ÜNLÜ BALET TAN SAĞTÜRK AİLESİ İLE BABA OCAĞINDA..

                Türkiye'nin önde gelen baletlerinden ve dünyanın sayılı isimlerinden Tan Sağtürk, baba ocağı Isparta’ya geldi. Eşi, çocukları, Annesi eski TRT Muhabiri Yıldız Sağtürk, Babası Okay Sağtürk’le birlikte güller diyarına gelen Sağtürk’e duayen gazeteci Hasan Özbek ve eşi Emine Özbek eşlik etti.

ISPARTA ÇOK GÜZEL BİR ŞEHİR

                Bir çok yarışma, filmde oynayan ve bir çok çalışması bulunan Tan Sağtürk, baba ocağına ilk kez geldi. Güller diyarının doğal güzelliklerine hayran kalan Sağtürk,  “Benim buradan çok geçme ihtimalim vardı fakat hiç onu yapmak istemedim. Özellikle direkt gelmek istedim. Kütüğümüz bizim buraya bağlı. Babamın doğup büyüdüğü yer burası ama askerliğimi Burdur’da yapmış olmama rağmen fırsat olmadı.  Ben uzun yıllar yatılı okul okuduğum için dolayısıyla aileyle beraber de olamadım. 10 yaşından 20 yaşına kadar öyle olduğu için zaten hiç organize olamadım. Çocuklarımı da getirdim. Burası çok da güzel bir şehir. Aynı zaman da etrafı da ova. Keyifle geldik Isparta’dan buraya. Umarım Eğirdir’de keyifli geçer çocuklarım ve bizim için. Babam çok uzun yıllar gelmemiş. Böyle bir plan yaptık. Cuma gününe kadar Isparta’dayım” dedi.

İSTANBULDAN, DOĞU BÖLGELERİNE KADAR OKULLAR AÇTI…

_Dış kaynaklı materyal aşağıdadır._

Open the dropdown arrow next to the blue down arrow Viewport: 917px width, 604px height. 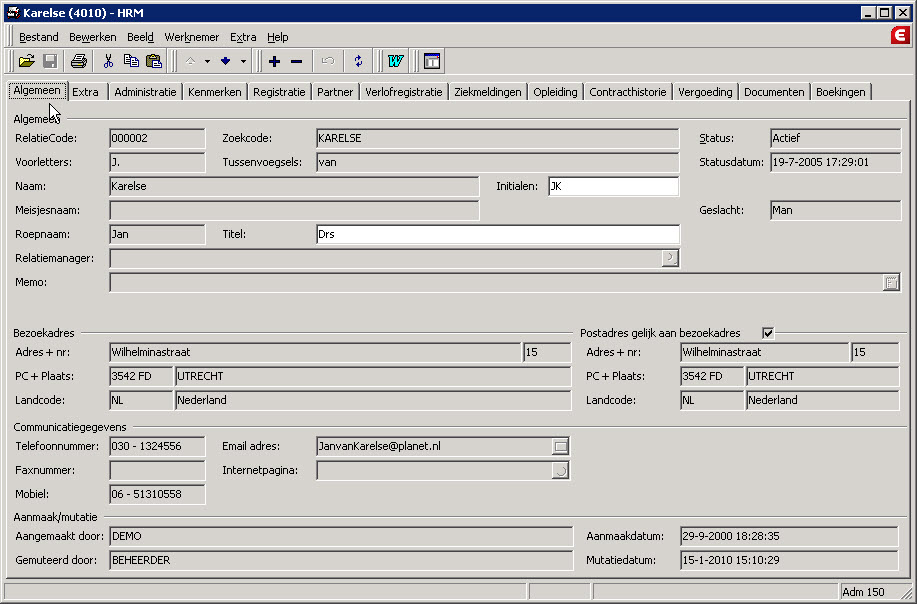[x=243, y=61]
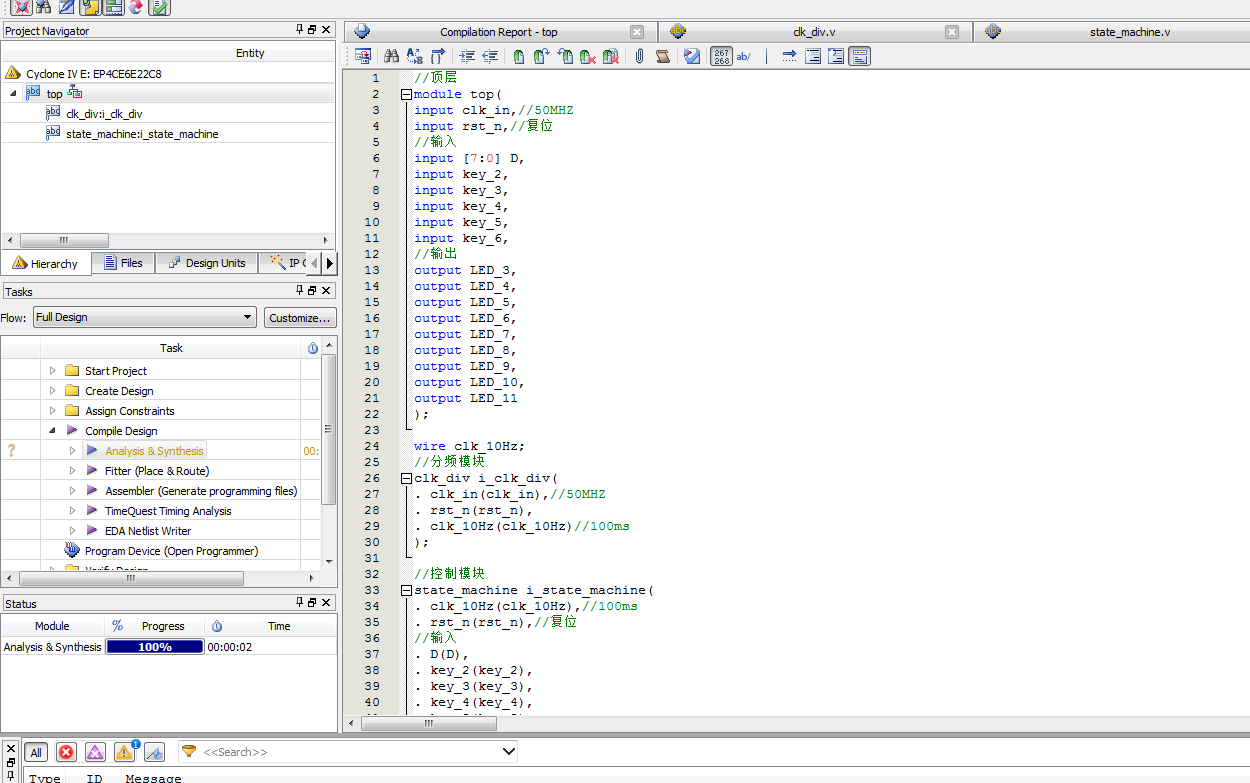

Çok sayıda ödül aldığını ve İstanbul başta olmak üzere çeşitli illerde bale ve sanat okullarının olduğunu söyleyen Sağtürk, projelerinden de bahsetti. Sağtürk, sözlerine şöyle devam etti:

“Çok sayıda ödül aldım. Dans etmediğimiz yer de kalmadı. Okullar açtık. İstanbul’da 9 okul var. Büyük şehirlerimizde de var. Daha çok Doğu Anadolu bölgesinde okullar açtık. Daha fazla okul açmaya zamanım kalmadı. Isparta’da açan olursa biz destekliyoruz o tür teşebbüsleri. Çünkü öbür türlü mutlaka gelmek gerekiyor. Bütün yıl boyunca neredeyse hiç tatil yapmadan çalışıyorum. Bu birkaç yıl içerisinde ki ilk 3 günüm. Böyle olunca tabii birilerinin yapması lazım ki biz de ona destek verelim. Çünkü sadece okullarla ilgilenmiyoruz devlet opera balesindeyiz aynı zaman da. Orada da bir takım çalışmalar yapmak istiyoruz. Yurt dışında çalışmalarımız hala devam ediyor. Aynı zaman da televizyon işleri oluyor bazen. Önemli işler oluyor. En son Acunla bir şeyler yaptık. Toplam 2 dizi yaptık. Birisi İkinci Bahar diğeri de Bez bebek. O zamanlar okul sayımız çok daha azdı. Şimdi daha çok ona yönelmek istiyorum. Maddi kazançta değil aslında ama benim Türkiye’de misyonum  bu oldu herhalde. Şimdi bu şehirde de çocuklar doğuyor. Dolayısıyla aileler artık sosyal medyadan takip edebiliyorlar çocukları için olması gereken şeyleri. Bu sadece bale dansı olmayabilir. Müzik okulumuz da var aynı zamanda. Jimnastik okulumuz da var. Aynı zamanda sirk sanatlarımız da var. Böyle olunca buralardaki ailelerin bir araya gelip böyle şeyleri olgunlaştırması lazım. Biz Diyarbakır’da falan bunları yapan ailelerle çalıştık. Burada böyle aileler çıkmıyorsa onu birinin gelip burada açması çok zor olur. Bir takım ailelerin dernekleşip bunu ortaya koyması lazım diye düşünüyorum ben.”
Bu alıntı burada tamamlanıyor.